- EXERCISE -
From the line that contains "You are a computer-use" down to the final line of the listing below, set down every line exactly, both ends included, and drop the pictures.

- EXTRACTED DATA -
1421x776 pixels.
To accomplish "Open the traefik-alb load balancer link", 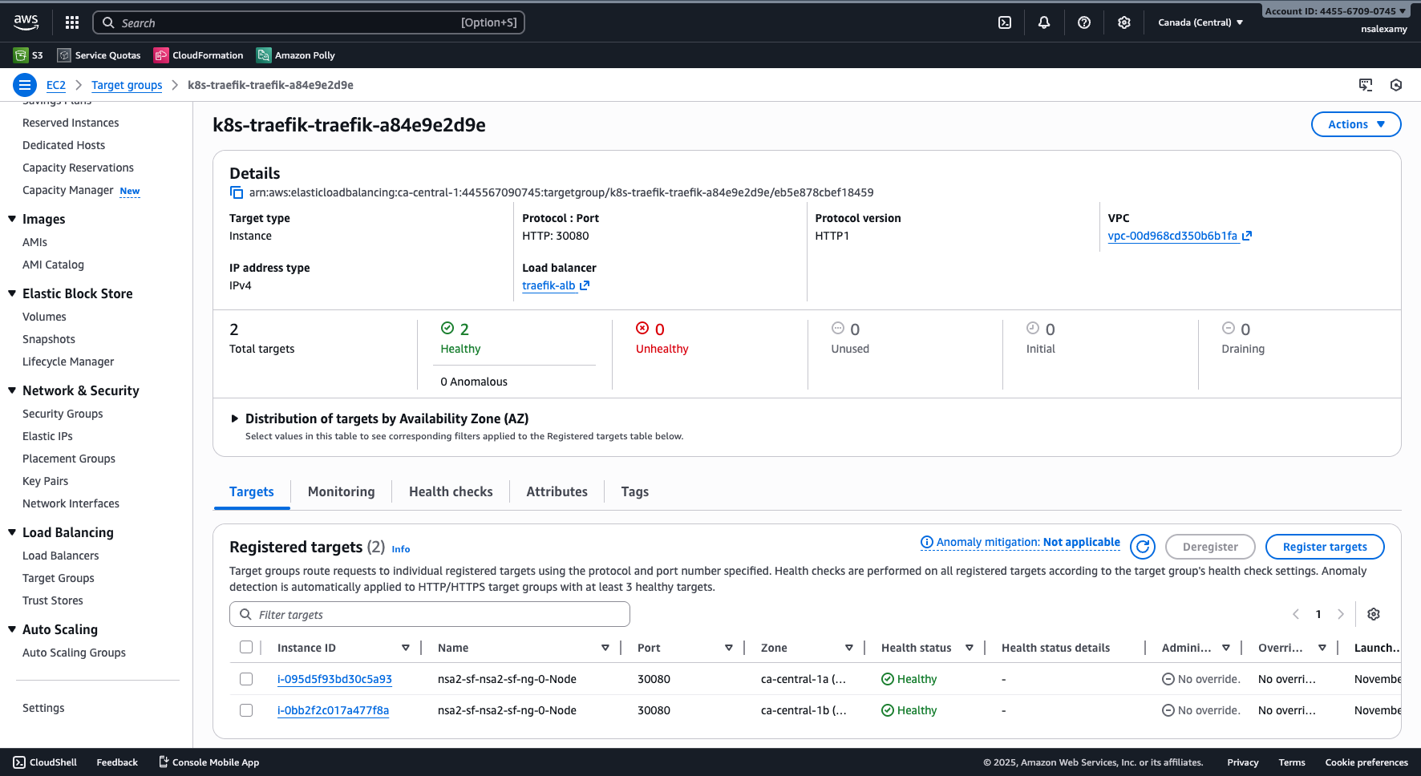I will pos(549,285).
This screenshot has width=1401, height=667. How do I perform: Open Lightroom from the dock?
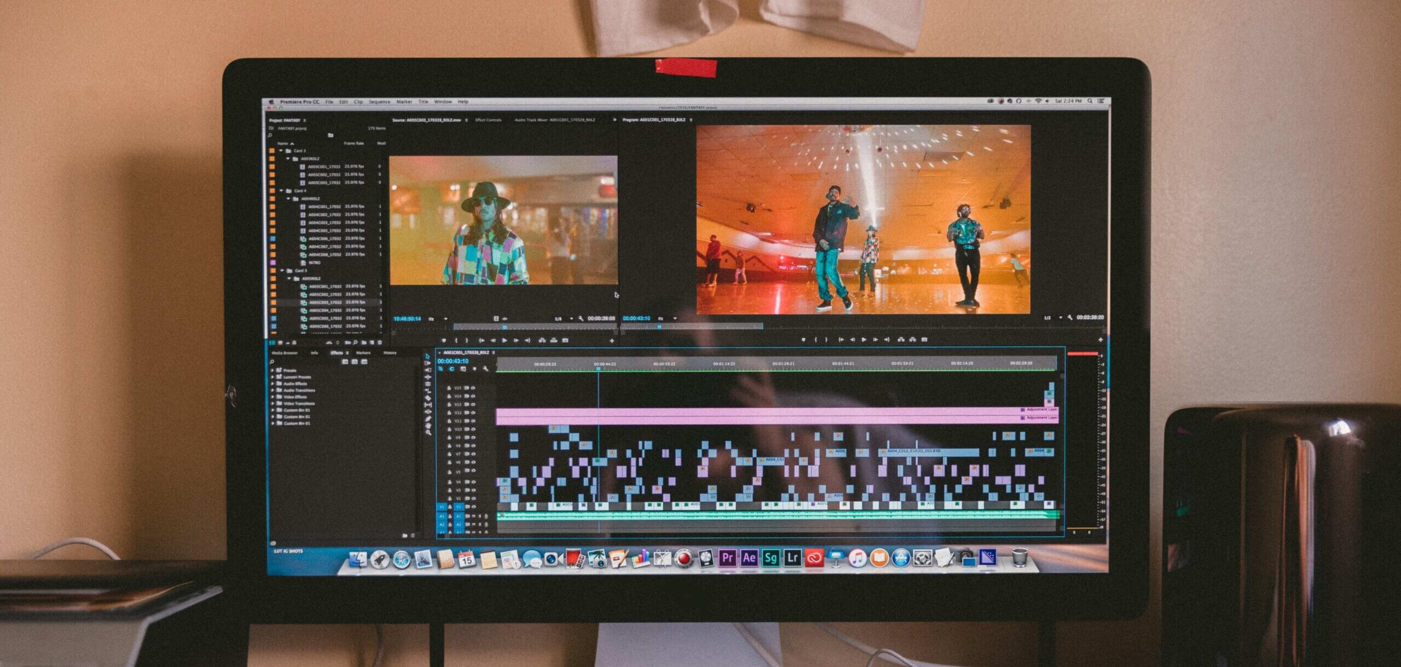tap(792, 558)
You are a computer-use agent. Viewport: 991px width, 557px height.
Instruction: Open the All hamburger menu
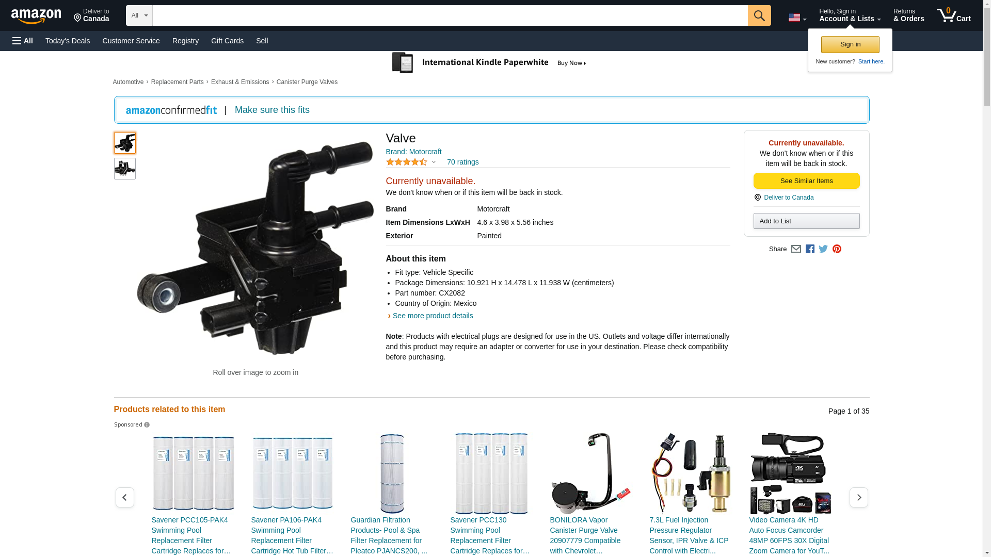[x=23, y=41]
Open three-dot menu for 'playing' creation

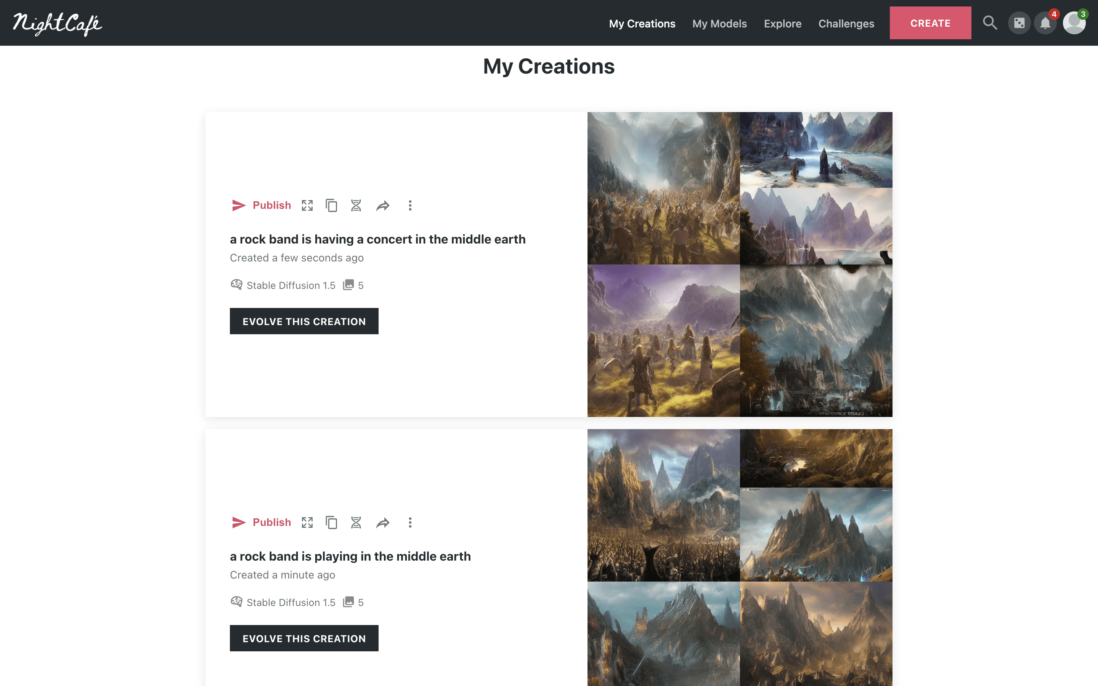click(x=410, y=523)
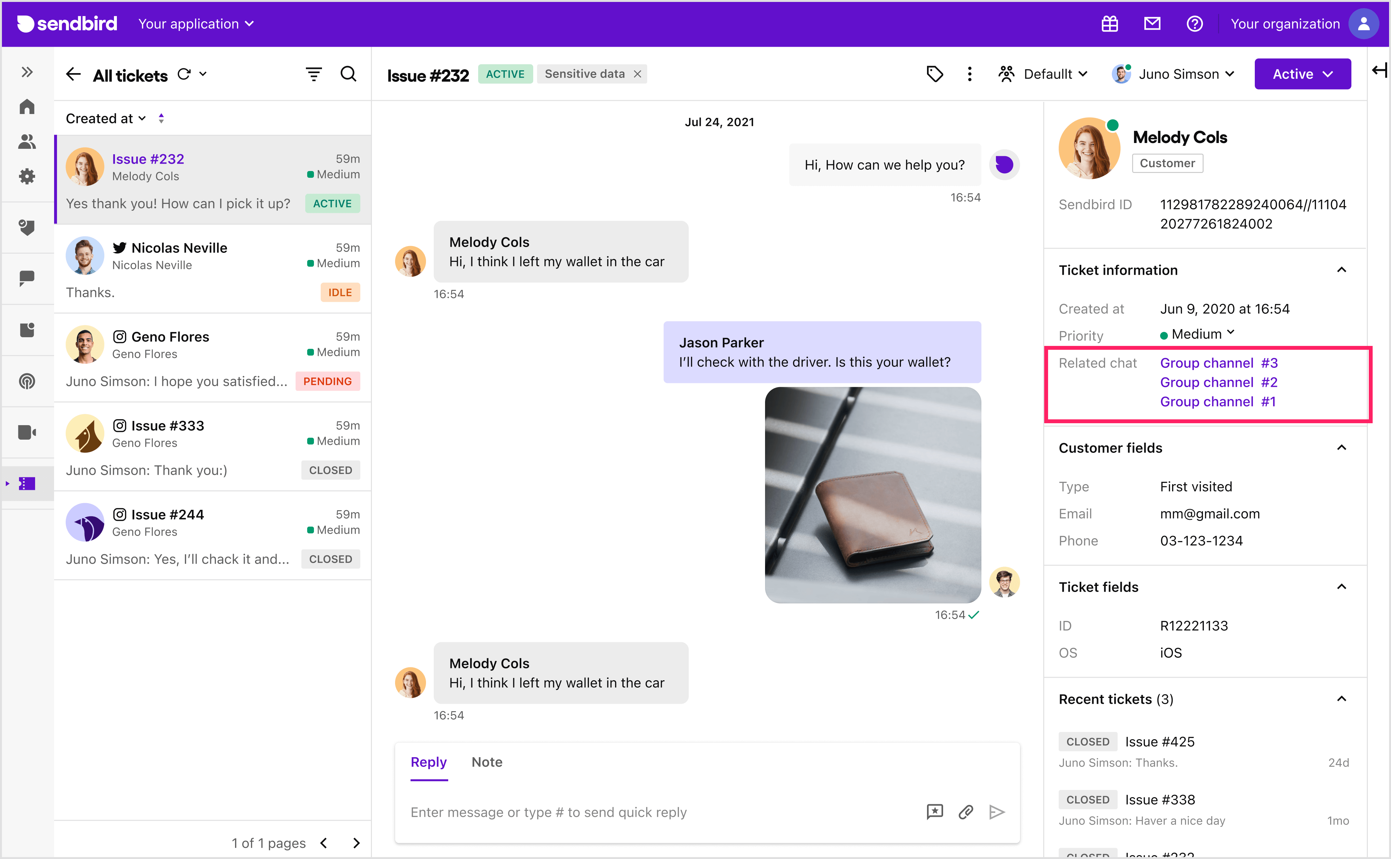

- ANSWER TO THE PROBLEM -
You are a computer-use agent. Viewport: 991px width, 557px height.
Instruction: Open the All hamburger menu
[x=23, y=41]
Open three-dot menu for 'playing' creation

click(x=410, y=523)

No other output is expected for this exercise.